[Do this] Rewrite the stretch of material from the line containing "You are a GUI" through the line containing "Viewport: 771px width, 447px height." as a numbered list, leaving out any blank lines.

##### Materials provided #####

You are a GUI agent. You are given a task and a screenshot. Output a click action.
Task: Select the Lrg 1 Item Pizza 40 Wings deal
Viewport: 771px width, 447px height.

#####
##### Materials provided #####

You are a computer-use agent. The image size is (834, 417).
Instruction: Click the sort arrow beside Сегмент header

#####

[Task answer]
1. You are a GUI agent. You are given a task and a screenshot. Output a click action.
2. Task: Select the Lrg 1 Item Pizza 40 Wings deal
3. Viewport: 771px width, 447px height.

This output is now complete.